The patient had erythema multiforme (EM), a polymorphous, often recurrent, inflammatory eruption characterized by abrupt onset of symmetrical macules, papules, bullae, and target lesions. The disease has a propensity for the distal extremities and oral mucosa. EM usually affects healthy young adults; the peak age of presentation is 20-40 years. There is a slight male preponderance but no racial predisposition.

Because the disorder has a wide spectrum of severity — from a mild, self-limited cutaneous condition to a severe, widespread, fulminating illness—EM is classified into minor and major forms. EM minor is the more commonly occurring form, presenting with symmetrical macules and erythematous papules, some of which develop into classic target lesions, on the distal extremities. This form is associated with minimal to no mucosal involvement. There is usually no prodrome.

Continue Reading

The most frequently involved skin sites are the hands and forearms, but the palms, neck, face, and trunk are also commonly affected.
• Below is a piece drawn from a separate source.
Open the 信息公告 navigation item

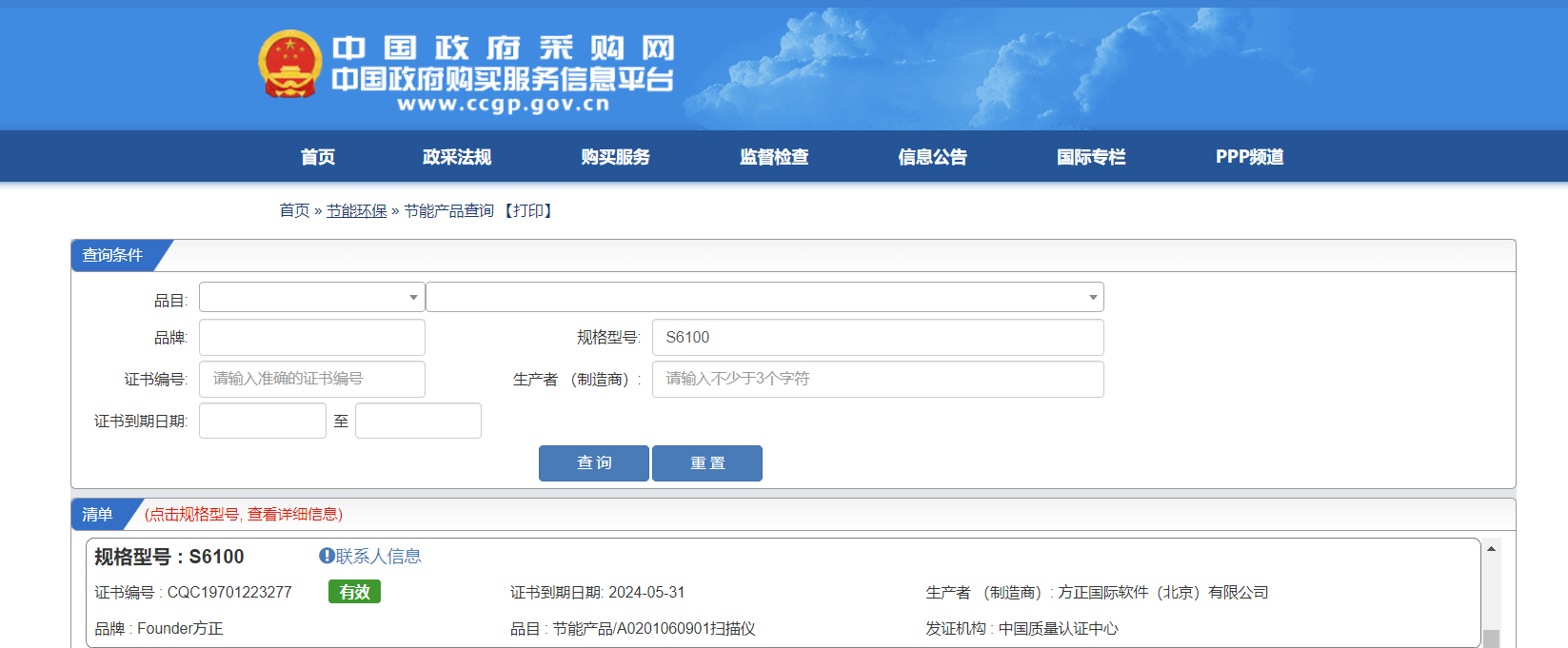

The legs are less likely to be involved, although our patient, who had EM minor, did have lesions on both lower extremities. Most patients will have more than 50 lesions, although numbers of lesions do vary.

Recurrences of EM minor occur in 25% of patients. The periodicity can vary from weeks to months. As a rule of thumb, attacks last for 10-20 days once or twice a year and usually resolve after about six episodes (range 2-24) within a mean period of 10 years (range 2-36).

EM major is also known as Stevens-Johnson syndrome. In addition to the skin, this disease also involves two or more mucous membranes (oral, nasal, genital, or conjunctival) and has constitutional symptoms. Patients with EM major experience abrupt onset of symmetrical red macules that progress to central blister formation and extensive areas of epidermal necrosis. Skin involvement can consist of a few target lesions, or it can be extensive. EM major affects the lip in 93% of patients, the conjunctiva in 82%, the oral cavity in 79%, and the nose in 36%. Genital involvement that includes pain, redness, and erosions associated with bleeding can occur.

Fever, lymphadenopathy, prostration, rhinitis, malaise, pneumonitis, myocarditis, and/or nephritis may accompany the condition. The course of EM major is frequently protracted, lasting longer than a month. Patients may experience significant morbidity and possible mortality. 

EM is caused by the body’s immune response to microbes or drugs. The precipitating agent appears to trigger a T-cell-mediated reaction that leads to a cytotoxic immunologic attack on keratinocytes. This dysregulation of cellular immunity is either the result of a genetic predisposition or exogenous triggering factors. The reaction involves tumor necrosis factor, interferon, and chemokine receptors.

Although numerous microbial agents have been implicated in EM major, herpes simplex virus has proven to be the culprit in more than 70% of recurrent cases. Patients give a history of a preceding herpes infection within two weeks of the outbreak’s onset, although herpes labialis may occur simultaneously with the eruption. Of note, the herpesvirus has been found to live within the epidermis in these cases.

Additional viruses that have been associated with an EM outbreak include other herpesviruses (varicella-zoster virus, cytomegalovirus, Epstein-Barr virus), adenoviruses, enteroviruses (Coxsackie virus B5, echoviruses), parvovirus B19, and the viruses of hepatitis, influenza, paravaccinia, poliomyelitis, vaccinia, and variola. A number of other infectious agents have also been implicated, including Mycoplasma pneumoniae, hemolytic streptococci, trichomonas, and those organisms responsible for borreliosis, cat-scratch disease, coccicidioidomycosis, and histoplasmosis.

A variety of drugs have been reported to precipitate an eruption. Common culprits include sulfonamides, cephalosporins, aminopenicillins, quinolones, chlormezanone (Trancopal), barbiturates, protease inhibitors, allopurinol (Zyloprim), and nonsteroidal anti-inflammatory agents. Other inciting causes are diverse, including radiation therapy. In our patient, sulfa was the likely culprit, although herpes could not be ruled out, despite the absence of cutaneous lesions or a cold sore.